Your Vista Game Plan
An early, well-planned move to Microsoft’s new OS could be the answer to enterprise security challenges.
May 2007 • by Peter Varhol
Regardless of your personal or professional opinions of Windows Vista, you know you’ll be running it sooner or later. Uptake on new desktop operating systems tends to be slow, with just over 50 percent of enterprise desktops running them in the first five years, according to industry analyst firm Forrester Research Inc. Most may choose to upgrade gradually, in line with new client hardware, while some may wait until the next planned upgrade cycle.
In Vista’s case, there may be good reasons to accelerate adoption, rather than waiting for the next scheduled upgrade cycle. Security and integrity are two of the most prominent reasons. Enterprises that are at a significant risk, given the value of their applications or data, may be attracted to its ability to provide better safeguards. Vista’s higher levels of integrity are also likely to make it more resistant to attack.
Still, there are doubters. Forrester security analyst Natalie Lambert says that the security features are a boon for consumers. While helpful in the enterprise, they will still be supported by third-party products. “Enterprises will still use virus checkers and spam blockers to supplement Vista,” she explained. “The new security features have to be weighed against the cost of upgraded hardware. For many, it makes sense to move to Vista with the next hardware upgrade, not sooner.”
So when does it make sense to upgrade? Vista will almost certainly be the mainstream OS within a few years. Is it worth the hardware and administrative costs to achieve higher levels of security or integrity, or should migration occur on the same schedule as previous OS upgrades?

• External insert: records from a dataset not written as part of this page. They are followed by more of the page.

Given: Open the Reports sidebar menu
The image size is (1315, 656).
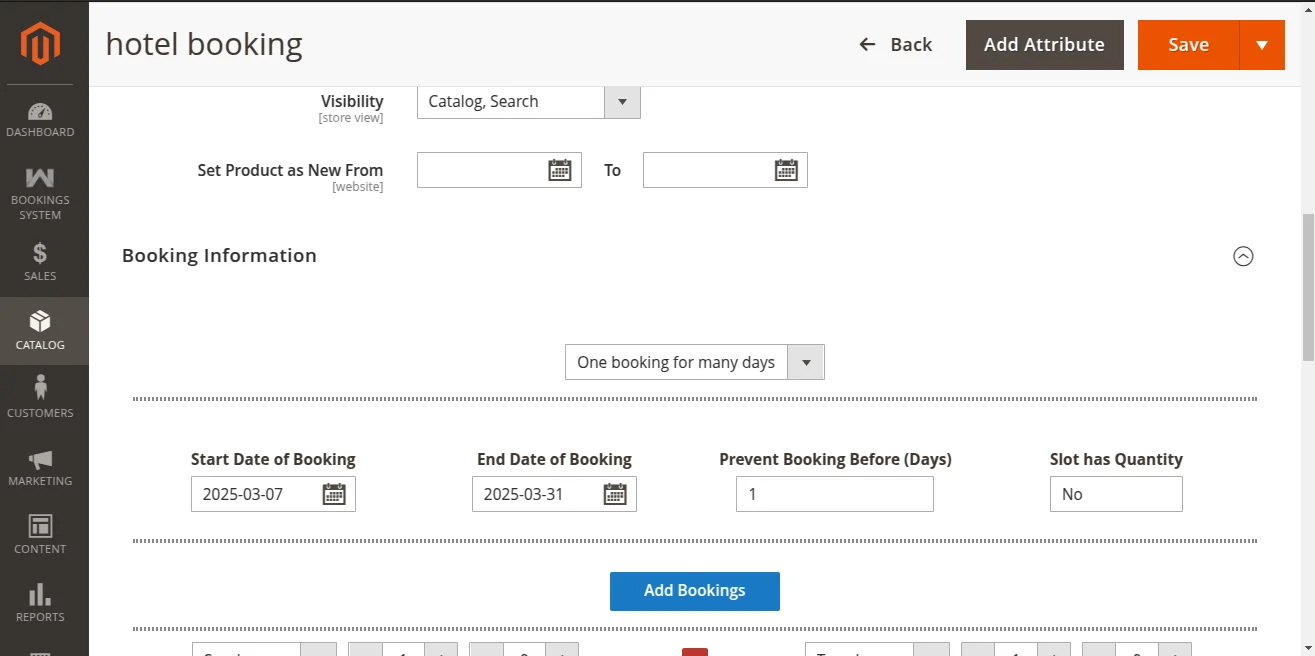Looking at the screenshot, I should [x=40, y=603].
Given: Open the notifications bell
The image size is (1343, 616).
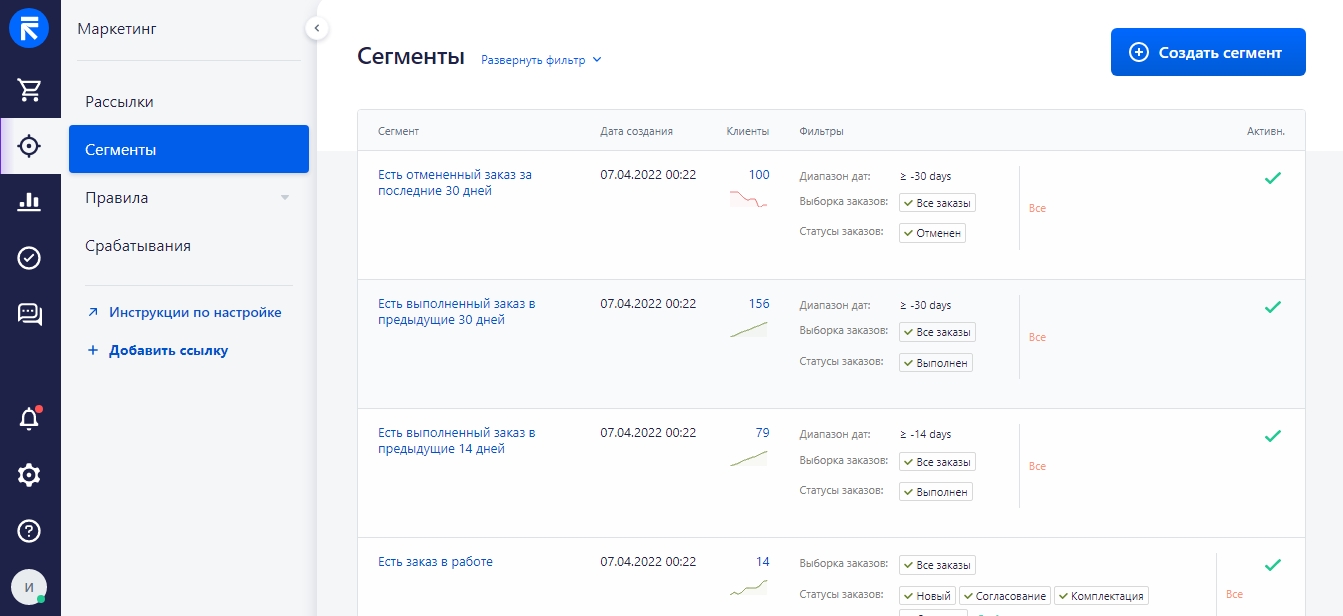Looking at the screenshot, I should [30, 419].
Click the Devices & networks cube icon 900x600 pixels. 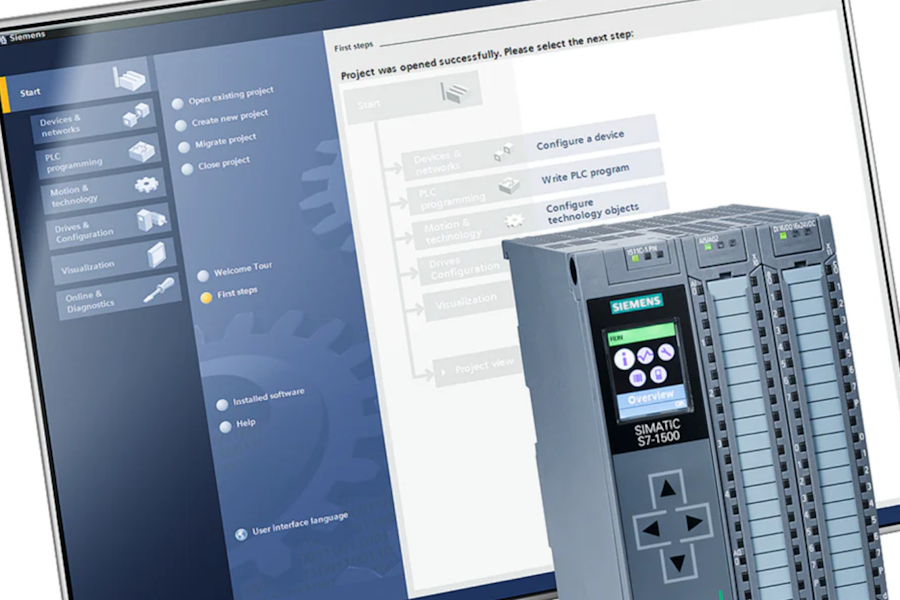(x=135, y=116)
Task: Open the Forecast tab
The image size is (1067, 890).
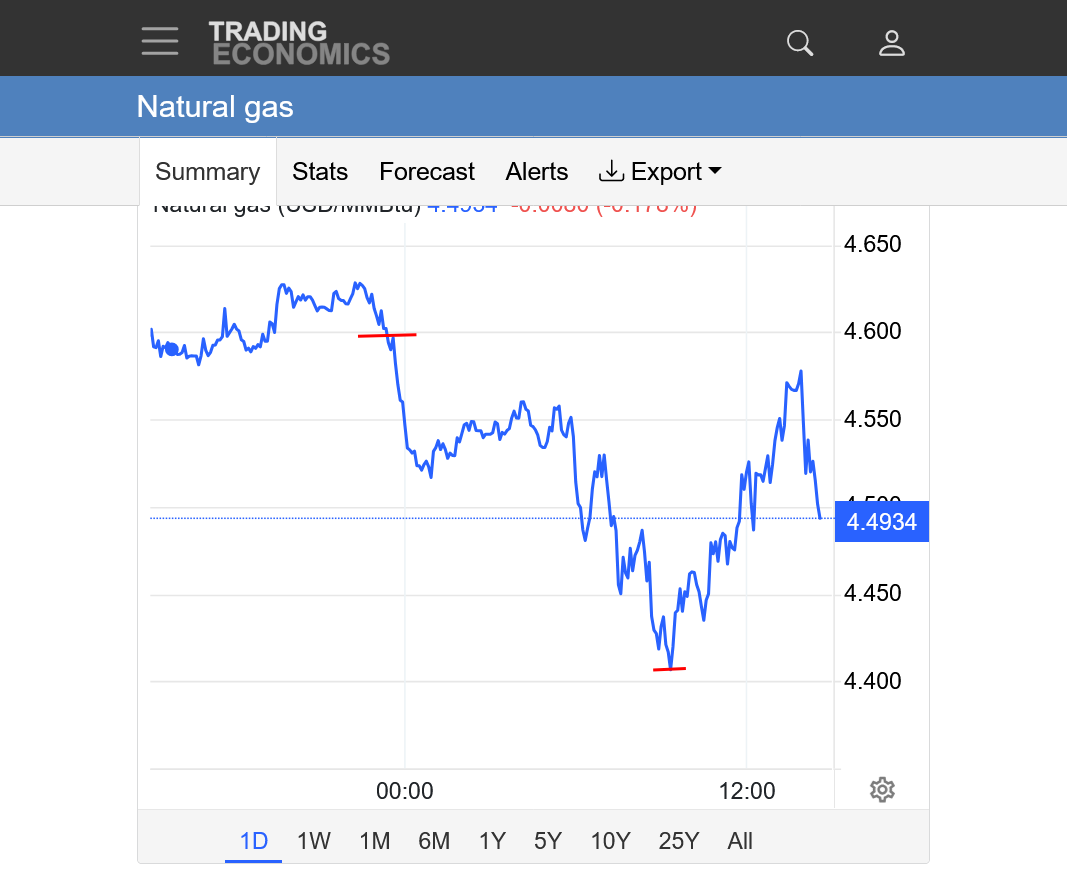Action: [x=427, y=172]
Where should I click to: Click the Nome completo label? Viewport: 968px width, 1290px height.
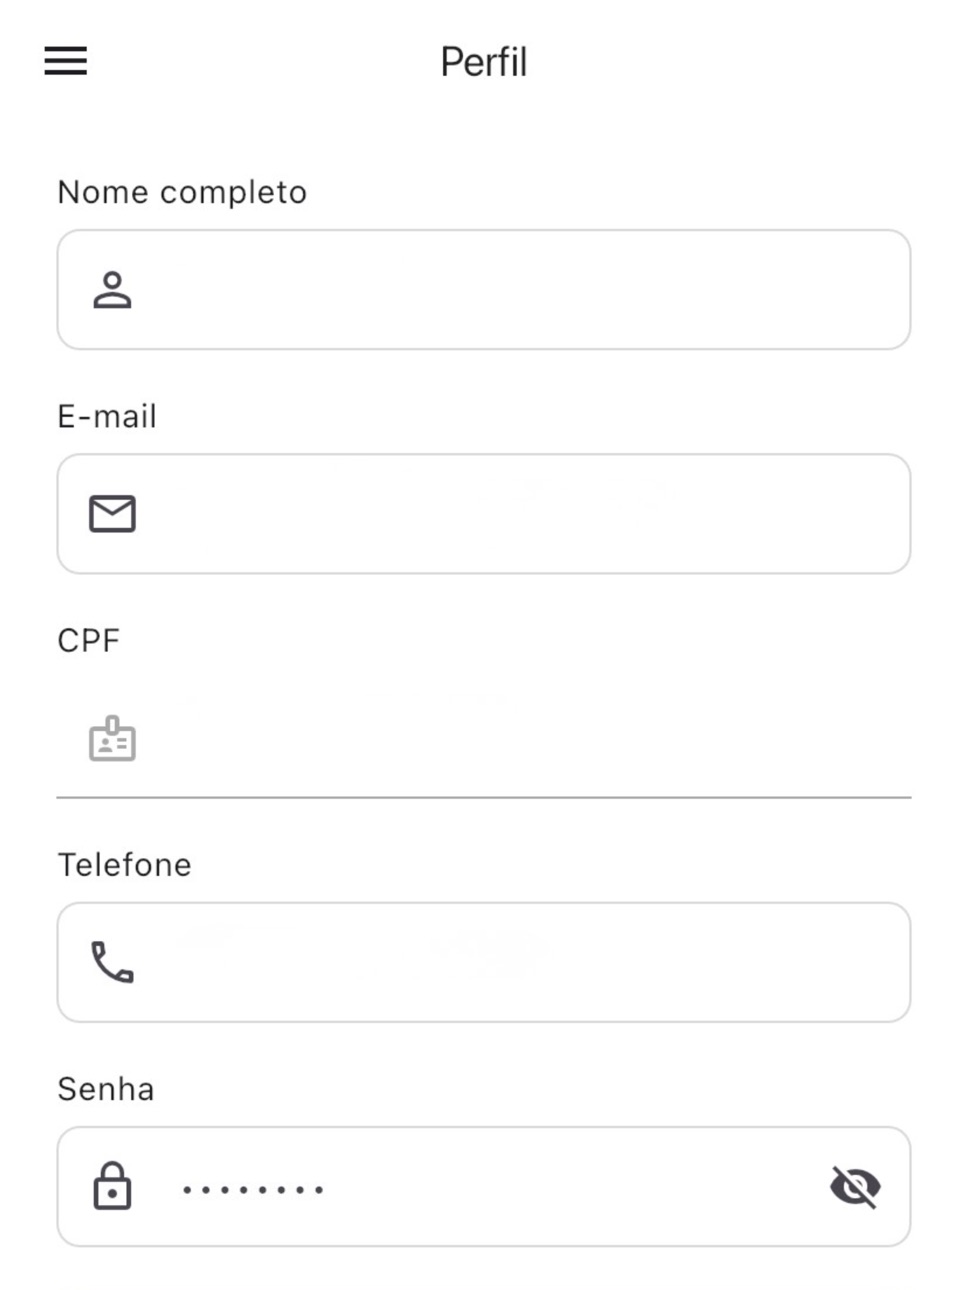coord(182,192)
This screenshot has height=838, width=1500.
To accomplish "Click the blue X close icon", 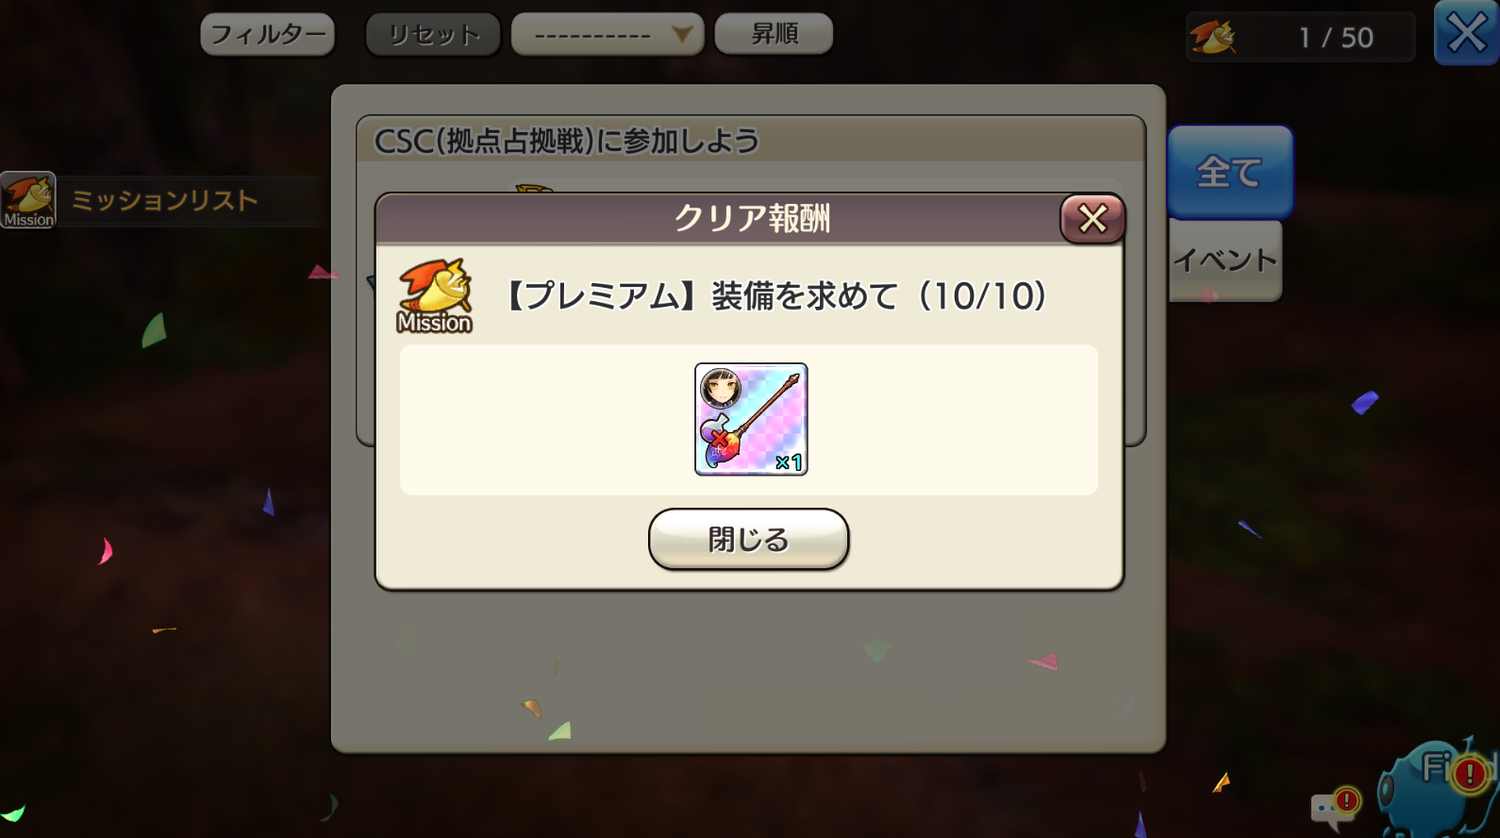I will [x=1466, y=34].
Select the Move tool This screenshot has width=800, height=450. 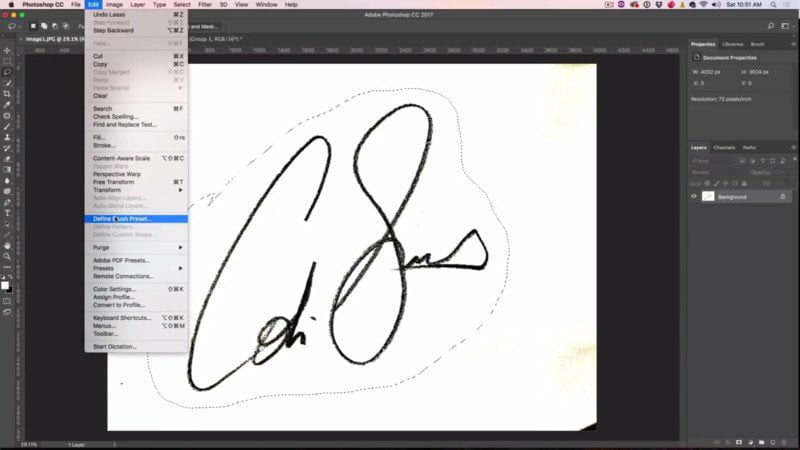7,50
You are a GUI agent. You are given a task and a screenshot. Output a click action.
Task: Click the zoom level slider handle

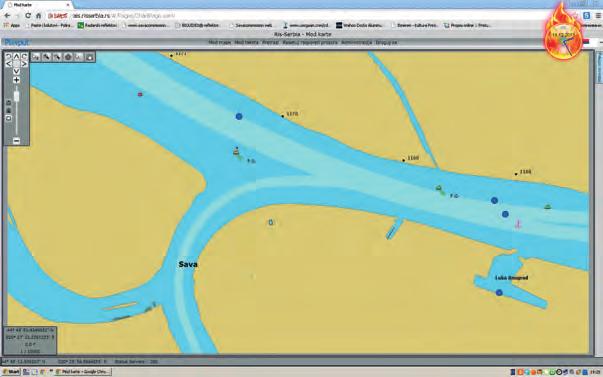pos(17,97)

Stephen Toulouse, Senior Product Manager, Trustworthy Computing Group, Microsoft
The Keys to Lockdown
Microsoft has undertaken a formidable task trying to secure Vista. Security is not achievable in an absolute sense, and you don’t achieve added security without cost. That cost is typically measured in the quality of the user experience. Microsoft’s ambitious — some would say unrealistic — goal is to improve both security and user experience.
Microsoft has also labored under legacy burdens that aren’t easily swept aside. Those burdens include the sizeable Windows code base itself. The company builds new Windows versions from the source of the current one. While large parts are modified or replaced entirely with every new release, starting from scratch would mean throwing away a lot of perfectly good technology.
Another legacy burden is applications, both those produced by Microsoft and those from third-party developers. There are thousands of applications out there whose required permissions level is above that of users, or is unknown altogether. Prohibiting these applications from executing would greatly slow Vista adoption, because users would stay with the OS where their applications ran.
That’s not the end of it. An unknown number of custom enterprise applications were written in the same fashion, requiring administrator rights to the local machine to execute. Some enterprises fixed their applications when they went to a locked-down environment over the security issues of the past several years. Others still have many applications that have to run, at least some of the time, in a more privileged mode.
With Vista, Microsoft attempted to build an OS that eases users, administrators and developers into thinking about security in a different way. No one at Microsoft would declare that Vista is 100 percent bulletproof, but it’s no exaggeration to say that Vista is the most secure Windows OS to date. But is it secure enough for you to deploy on hundreds or thousands of desktops?
What Microsoft Does for Enterprises
Windows Vista is the first OS Microsoft has built under the laws laid down by its Security Development Lifecycle (SDL), which were defined several years ago during the intense security training conducted after the release of Windows XP. According to Stephen Toulouse, senior product manager for Microsoft’s Trustworthy Computing Group, the SDL consists of processes encompassing security engineering, reviews by security experts and protection within the OS itself.
The first phase of this lifecycle involves designing features and implementing code more resistant to attack. Toulouse describes a process whereby each proposed feature was scrutinized for its security implications prior to being included as a requirement. “If a feature required a port to always remain open, or for a high level of access to be maintained, it would get a lot of pushback,” he explained. “It might have to be implemented in a different way, or not at all.”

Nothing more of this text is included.